> _DATASET RECORDS_:
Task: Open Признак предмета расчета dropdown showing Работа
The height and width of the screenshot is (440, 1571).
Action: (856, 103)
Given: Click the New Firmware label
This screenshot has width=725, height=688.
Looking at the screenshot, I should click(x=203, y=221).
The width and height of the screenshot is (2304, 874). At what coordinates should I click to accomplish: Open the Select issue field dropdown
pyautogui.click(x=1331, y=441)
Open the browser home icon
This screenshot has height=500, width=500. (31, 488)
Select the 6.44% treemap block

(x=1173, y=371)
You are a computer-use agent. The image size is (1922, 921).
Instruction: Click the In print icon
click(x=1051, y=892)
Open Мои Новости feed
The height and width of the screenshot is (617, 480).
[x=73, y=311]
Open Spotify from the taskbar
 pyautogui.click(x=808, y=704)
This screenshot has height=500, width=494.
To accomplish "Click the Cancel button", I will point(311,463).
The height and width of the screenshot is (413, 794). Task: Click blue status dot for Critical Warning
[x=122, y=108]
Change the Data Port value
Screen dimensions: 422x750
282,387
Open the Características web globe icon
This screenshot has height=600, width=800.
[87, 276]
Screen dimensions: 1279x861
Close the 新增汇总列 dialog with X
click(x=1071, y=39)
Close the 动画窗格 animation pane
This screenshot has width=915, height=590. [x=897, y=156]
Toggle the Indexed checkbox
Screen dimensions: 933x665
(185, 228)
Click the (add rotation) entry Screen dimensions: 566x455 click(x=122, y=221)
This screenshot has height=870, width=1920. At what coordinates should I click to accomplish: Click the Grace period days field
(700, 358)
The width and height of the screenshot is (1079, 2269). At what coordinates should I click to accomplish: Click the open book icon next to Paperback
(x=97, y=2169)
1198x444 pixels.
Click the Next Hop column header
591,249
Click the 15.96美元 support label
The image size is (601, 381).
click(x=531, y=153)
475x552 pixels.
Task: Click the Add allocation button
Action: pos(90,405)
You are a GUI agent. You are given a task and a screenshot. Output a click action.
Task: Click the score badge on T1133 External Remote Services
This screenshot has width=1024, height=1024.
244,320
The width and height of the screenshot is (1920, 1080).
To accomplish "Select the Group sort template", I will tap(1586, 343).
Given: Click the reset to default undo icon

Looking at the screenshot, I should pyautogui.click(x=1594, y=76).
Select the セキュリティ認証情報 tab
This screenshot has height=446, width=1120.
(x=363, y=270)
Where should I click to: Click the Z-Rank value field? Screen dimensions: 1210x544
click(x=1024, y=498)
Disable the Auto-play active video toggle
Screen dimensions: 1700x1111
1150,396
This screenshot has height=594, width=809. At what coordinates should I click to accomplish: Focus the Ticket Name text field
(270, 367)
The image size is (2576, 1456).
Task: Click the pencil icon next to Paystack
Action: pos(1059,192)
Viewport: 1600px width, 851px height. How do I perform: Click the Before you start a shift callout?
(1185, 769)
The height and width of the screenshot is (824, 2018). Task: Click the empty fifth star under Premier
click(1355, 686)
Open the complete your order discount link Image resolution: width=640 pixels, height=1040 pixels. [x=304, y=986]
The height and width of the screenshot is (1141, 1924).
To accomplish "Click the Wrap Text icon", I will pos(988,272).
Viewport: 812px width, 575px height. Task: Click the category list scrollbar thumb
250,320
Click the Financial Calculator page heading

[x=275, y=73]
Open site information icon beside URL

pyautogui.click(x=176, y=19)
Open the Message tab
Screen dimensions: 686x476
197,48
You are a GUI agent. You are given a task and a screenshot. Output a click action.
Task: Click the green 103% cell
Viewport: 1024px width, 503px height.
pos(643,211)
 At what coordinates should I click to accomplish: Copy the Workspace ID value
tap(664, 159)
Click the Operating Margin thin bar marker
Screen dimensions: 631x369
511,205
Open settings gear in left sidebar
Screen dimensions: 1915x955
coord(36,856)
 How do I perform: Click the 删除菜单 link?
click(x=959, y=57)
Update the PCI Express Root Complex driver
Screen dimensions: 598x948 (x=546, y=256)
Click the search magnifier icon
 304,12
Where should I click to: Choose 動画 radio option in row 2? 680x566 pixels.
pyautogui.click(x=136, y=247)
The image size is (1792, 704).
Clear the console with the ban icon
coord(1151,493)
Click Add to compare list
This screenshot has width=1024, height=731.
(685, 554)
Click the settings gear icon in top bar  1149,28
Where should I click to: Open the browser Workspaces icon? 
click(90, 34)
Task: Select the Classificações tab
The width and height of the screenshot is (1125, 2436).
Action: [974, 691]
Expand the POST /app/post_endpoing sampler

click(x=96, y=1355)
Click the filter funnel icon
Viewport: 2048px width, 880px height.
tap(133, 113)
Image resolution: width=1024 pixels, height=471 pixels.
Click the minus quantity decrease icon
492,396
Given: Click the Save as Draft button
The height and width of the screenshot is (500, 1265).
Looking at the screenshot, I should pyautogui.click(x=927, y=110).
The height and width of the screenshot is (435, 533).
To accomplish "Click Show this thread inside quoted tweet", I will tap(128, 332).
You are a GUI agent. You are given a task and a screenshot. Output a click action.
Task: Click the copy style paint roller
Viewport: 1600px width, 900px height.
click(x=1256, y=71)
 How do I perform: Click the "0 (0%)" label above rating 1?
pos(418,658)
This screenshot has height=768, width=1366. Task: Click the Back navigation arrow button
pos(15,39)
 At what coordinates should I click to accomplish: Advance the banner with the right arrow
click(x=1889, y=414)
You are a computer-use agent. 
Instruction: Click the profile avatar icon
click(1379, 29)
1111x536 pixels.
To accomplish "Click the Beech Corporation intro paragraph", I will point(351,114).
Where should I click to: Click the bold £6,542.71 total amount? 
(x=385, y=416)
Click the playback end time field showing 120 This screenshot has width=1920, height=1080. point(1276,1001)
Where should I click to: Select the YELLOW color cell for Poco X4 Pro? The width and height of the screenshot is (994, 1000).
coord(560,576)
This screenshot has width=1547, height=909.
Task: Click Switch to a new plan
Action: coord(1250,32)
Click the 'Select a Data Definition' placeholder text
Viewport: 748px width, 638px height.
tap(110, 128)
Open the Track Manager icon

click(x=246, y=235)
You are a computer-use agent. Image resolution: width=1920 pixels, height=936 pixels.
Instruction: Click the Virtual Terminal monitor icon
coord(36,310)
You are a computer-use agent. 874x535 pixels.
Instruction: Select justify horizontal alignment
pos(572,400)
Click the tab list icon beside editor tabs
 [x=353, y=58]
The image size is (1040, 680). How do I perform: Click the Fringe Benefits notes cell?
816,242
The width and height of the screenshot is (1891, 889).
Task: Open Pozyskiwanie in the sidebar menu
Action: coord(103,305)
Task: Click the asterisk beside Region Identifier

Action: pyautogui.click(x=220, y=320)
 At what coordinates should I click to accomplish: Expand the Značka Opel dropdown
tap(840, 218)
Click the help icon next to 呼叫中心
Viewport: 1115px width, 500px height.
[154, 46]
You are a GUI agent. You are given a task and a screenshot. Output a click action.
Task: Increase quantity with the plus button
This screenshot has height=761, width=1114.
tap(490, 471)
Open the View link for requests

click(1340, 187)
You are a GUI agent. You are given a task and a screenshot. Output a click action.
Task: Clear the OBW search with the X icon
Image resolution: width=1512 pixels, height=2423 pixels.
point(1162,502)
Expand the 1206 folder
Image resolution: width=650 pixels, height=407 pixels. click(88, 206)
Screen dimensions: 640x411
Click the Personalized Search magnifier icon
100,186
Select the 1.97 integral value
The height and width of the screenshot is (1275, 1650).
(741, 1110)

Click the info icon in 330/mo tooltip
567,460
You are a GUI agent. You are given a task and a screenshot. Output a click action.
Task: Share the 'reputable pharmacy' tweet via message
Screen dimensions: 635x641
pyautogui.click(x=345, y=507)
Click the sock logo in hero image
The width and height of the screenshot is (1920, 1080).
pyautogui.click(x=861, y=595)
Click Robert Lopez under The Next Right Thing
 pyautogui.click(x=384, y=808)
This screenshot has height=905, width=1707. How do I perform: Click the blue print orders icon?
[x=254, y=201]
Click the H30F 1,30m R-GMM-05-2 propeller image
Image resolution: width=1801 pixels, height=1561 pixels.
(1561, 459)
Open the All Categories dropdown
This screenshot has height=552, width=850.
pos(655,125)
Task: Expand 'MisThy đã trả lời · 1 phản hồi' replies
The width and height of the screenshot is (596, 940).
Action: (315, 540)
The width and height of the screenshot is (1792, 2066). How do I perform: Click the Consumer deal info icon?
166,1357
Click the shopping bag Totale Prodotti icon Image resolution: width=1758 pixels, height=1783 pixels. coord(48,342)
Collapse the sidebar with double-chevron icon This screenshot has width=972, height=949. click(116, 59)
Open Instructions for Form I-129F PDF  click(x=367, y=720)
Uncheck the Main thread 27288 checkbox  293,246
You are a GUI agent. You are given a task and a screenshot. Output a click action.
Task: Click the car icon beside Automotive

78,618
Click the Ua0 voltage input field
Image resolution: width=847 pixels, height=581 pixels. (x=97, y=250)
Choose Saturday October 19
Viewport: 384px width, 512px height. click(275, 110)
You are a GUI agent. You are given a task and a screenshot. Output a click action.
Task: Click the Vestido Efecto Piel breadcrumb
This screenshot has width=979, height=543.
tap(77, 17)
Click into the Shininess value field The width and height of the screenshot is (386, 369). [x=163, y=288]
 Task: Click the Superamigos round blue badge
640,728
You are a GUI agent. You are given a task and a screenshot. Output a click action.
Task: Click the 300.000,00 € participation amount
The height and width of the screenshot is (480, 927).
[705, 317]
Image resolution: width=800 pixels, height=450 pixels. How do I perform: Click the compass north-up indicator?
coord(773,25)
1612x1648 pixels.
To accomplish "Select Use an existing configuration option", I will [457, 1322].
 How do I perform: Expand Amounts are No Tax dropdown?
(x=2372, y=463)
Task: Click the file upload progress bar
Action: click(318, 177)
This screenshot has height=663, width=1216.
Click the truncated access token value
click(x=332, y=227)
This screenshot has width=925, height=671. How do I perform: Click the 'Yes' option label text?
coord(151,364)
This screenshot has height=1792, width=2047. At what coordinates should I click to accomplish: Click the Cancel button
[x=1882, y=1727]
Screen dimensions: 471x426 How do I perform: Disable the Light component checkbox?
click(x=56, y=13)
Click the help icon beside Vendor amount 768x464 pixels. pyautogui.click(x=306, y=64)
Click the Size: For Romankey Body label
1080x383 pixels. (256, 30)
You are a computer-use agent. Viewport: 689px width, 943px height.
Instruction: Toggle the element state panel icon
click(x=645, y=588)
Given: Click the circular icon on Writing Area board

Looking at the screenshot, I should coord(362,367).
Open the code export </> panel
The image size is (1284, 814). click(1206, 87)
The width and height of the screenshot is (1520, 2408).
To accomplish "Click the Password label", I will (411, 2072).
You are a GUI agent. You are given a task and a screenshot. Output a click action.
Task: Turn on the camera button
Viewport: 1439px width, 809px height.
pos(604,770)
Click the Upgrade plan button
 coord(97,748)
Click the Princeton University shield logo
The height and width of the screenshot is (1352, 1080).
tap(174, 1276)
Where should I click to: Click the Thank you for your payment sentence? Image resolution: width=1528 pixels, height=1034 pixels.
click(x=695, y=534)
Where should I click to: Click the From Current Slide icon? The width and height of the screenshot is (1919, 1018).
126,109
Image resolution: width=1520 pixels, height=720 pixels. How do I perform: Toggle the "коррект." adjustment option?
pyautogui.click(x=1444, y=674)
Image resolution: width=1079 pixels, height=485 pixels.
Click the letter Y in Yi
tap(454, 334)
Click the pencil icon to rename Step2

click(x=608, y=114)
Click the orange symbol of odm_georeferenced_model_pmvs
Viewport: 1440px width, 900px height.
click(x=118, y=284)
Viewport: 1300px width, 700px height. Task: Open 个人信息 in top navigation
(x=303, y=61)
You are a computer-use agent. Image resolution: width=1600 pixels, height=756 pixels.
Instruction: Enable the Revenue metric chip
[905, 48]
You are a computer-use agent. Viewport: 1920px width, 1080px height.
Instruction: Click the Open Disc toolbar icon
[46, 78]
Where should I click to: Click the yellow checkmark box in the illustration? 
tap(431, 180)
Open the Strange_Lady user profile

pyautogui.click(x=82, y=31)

> _REQUIRED TASK_:
Render the items from the line containing "Given: Click the reset to default undo icon" through the line containing "(1185, 769)" as a JSON list of strings, with one string per line and blank lines omitted.

> _RESPONSE BELOW_:
[
  "Given: Click the reset to default undo icon",
  "Looking at the screenshot, I should pyautogui.click(x=1594, y=76).",
  "Select the セキュリティ認証情報 tab",
  "This screenshot has height=446, width=1120.",
  "(x=363, y=270)",
  "Where should I click to: Click the Z-Rank value field? Screen dimensions: 1210x544",
  "click(x=1024, y=498)",
  "Disable the Auto-play active video toggle",
  "Screen dimensions: 1700x1111",
  "1150,396",
  "This screenshot has height=594, width=809. At what coordinates should I click to accomplish: Focus the Ticket Name text field",
  "(270, 367)",
  "The image size is (2576, 1456).",
  "Task: Click the pencil icon next to Paystack",
  "Action: pos(1059,192)",
  "Viewport: 1600px width, 851px height. How do I perform: Click the Before you start a shift callout?",
  "(1185, 769)"
]